■ The data ■

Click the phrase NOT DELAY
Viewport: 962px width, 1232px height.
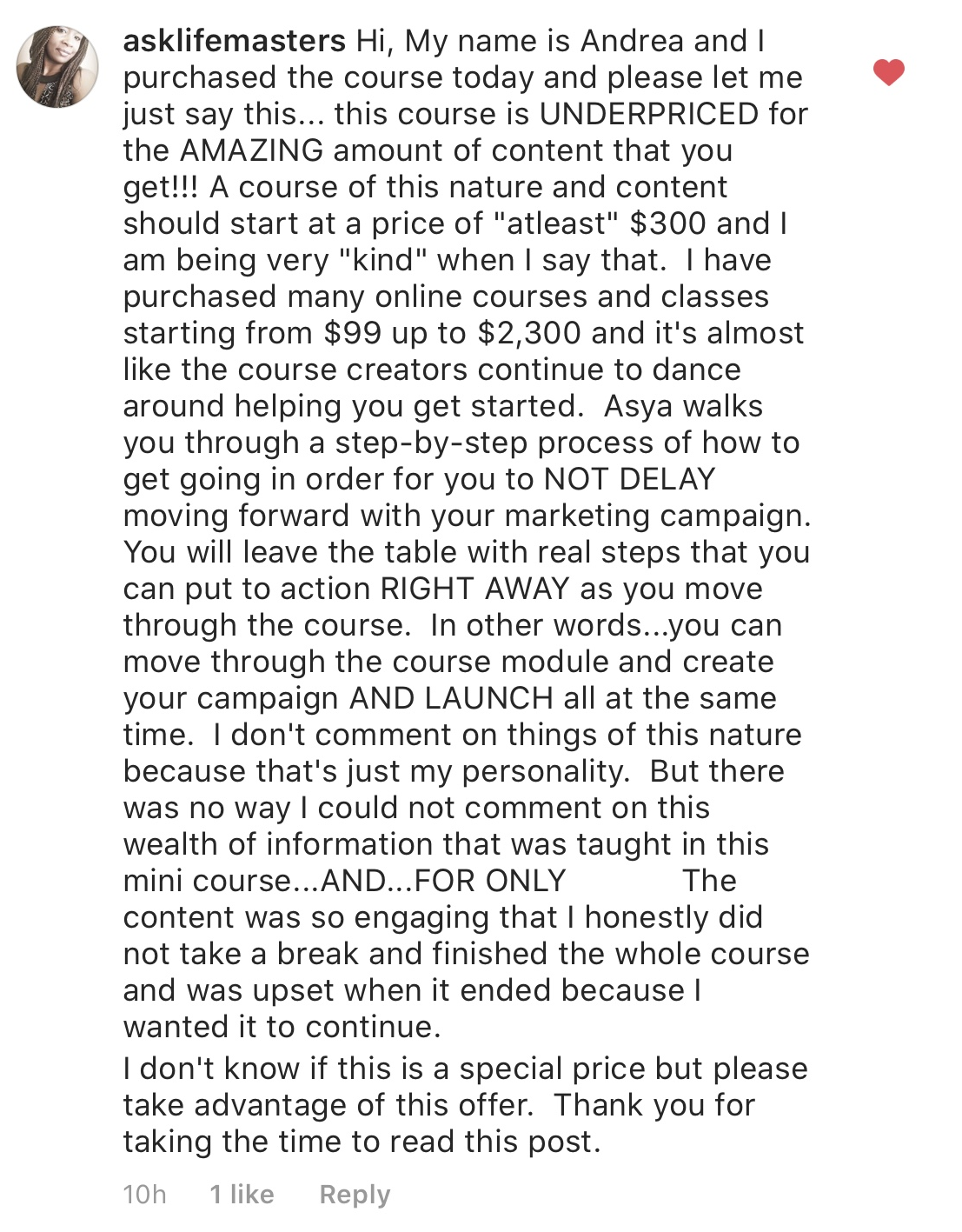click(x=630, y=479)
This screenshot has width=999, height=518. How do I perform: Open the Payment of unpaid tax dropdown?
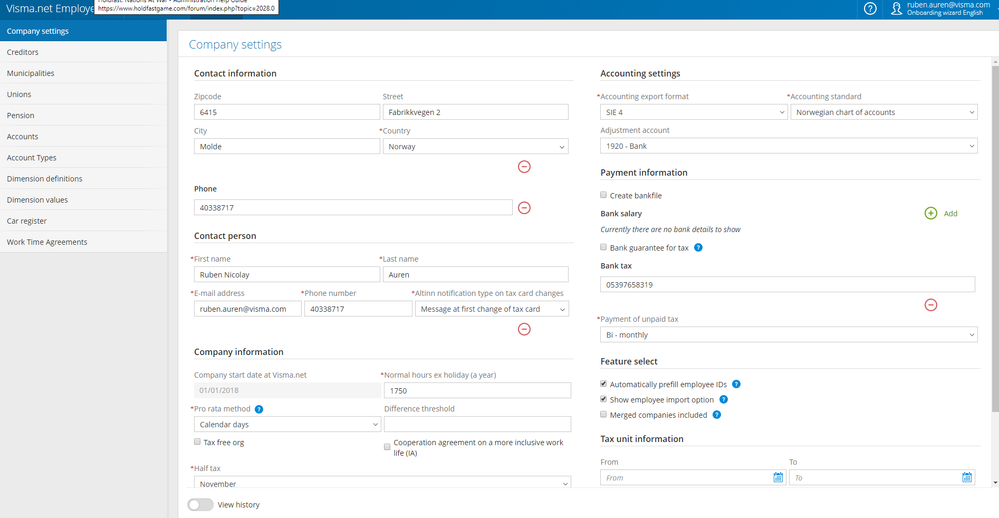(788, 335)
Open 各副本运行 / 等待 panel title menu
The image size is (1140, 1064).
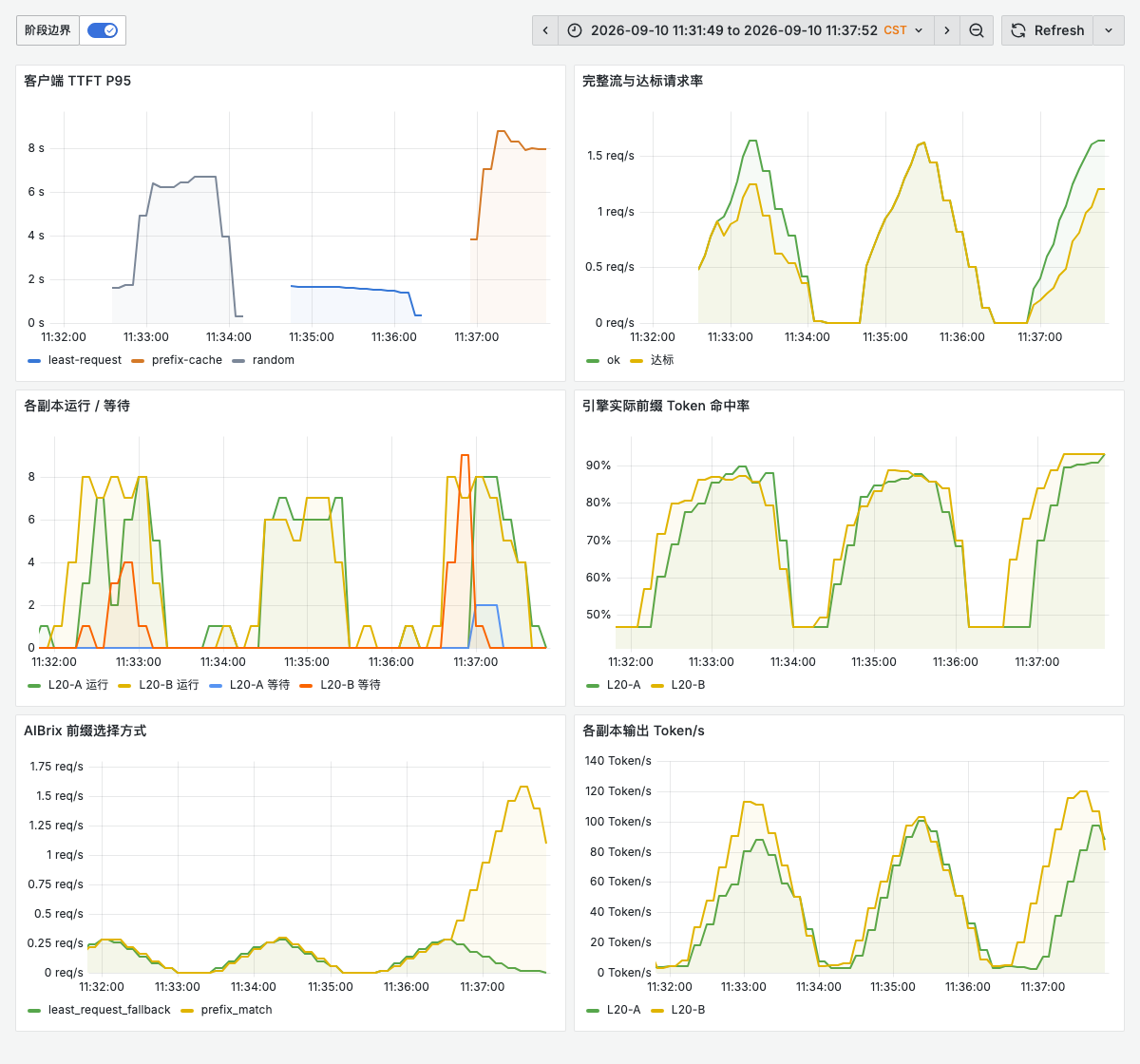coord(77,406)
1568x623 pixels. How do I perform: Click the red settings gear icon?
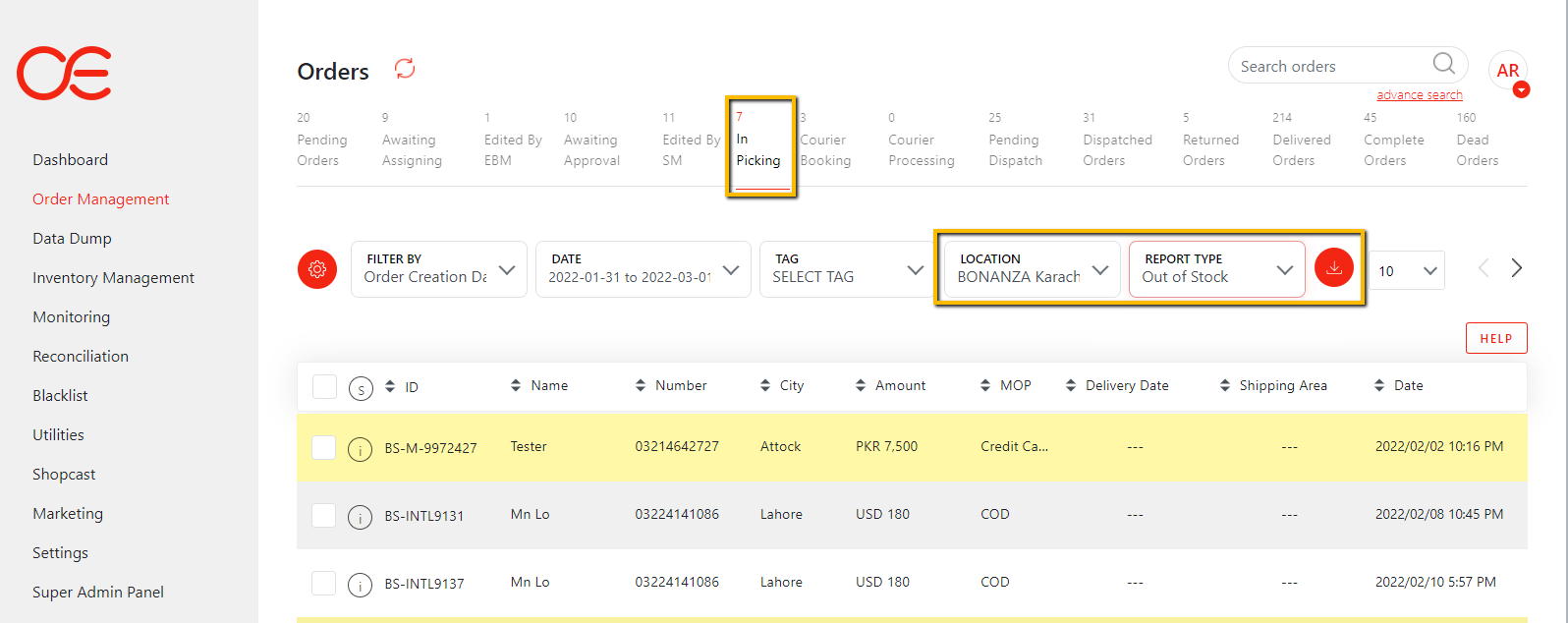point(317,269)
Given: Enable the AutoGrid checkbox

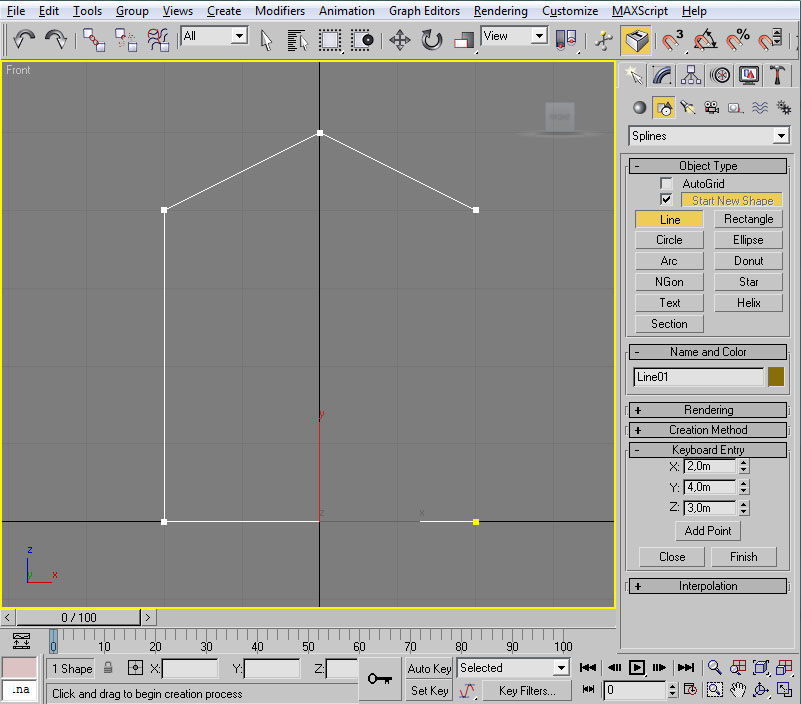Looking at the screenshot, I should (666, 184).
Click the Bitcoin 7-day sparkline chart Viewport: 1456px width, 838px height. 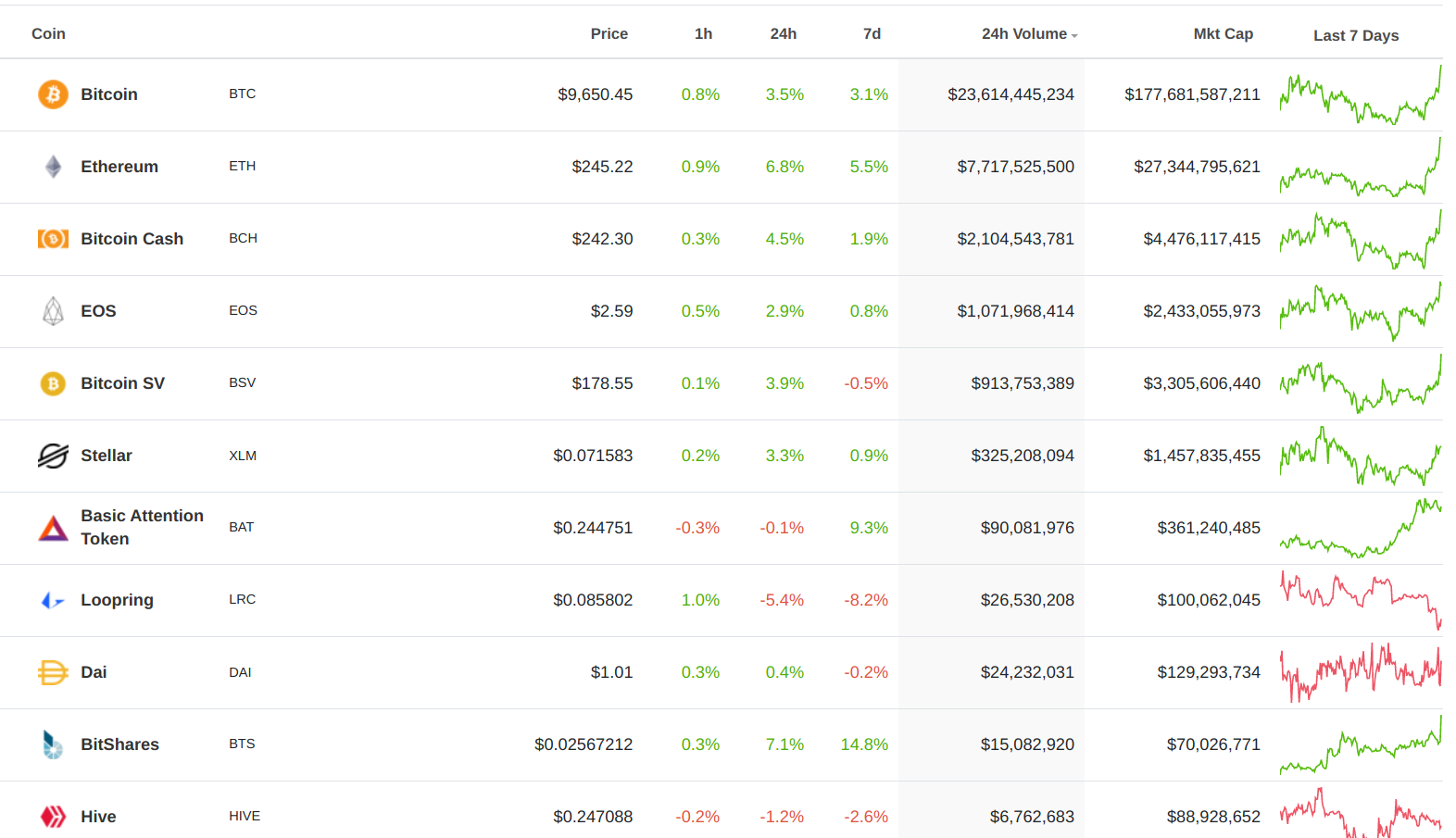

■ Task statement ■
Reproduce the listing verbatim, and keep the pictures out of the copy.

■ Task output ■
Click the phrase NOT DELAY
Viewport: 962px width, 1232px height.
click(x=630, y=479)
This screenshot has width=999, height=518. How do I perform: Open the Payment of unpaid tax dropdown?
(788, 335)
Open 各副本运行 / 等待 panel title menu
The image size is (1140, 1064).
coord(77,406)
1568x623 pixels. How do I perform: Click the red settings gear icon?
point(317,269)
Given: Enable the AutoGrid checkbox

Looking at the screenshot, I should (666, 184).
Click the Bitcoin 7-day sparkline chart Viewport: 1456px width, 838px height. 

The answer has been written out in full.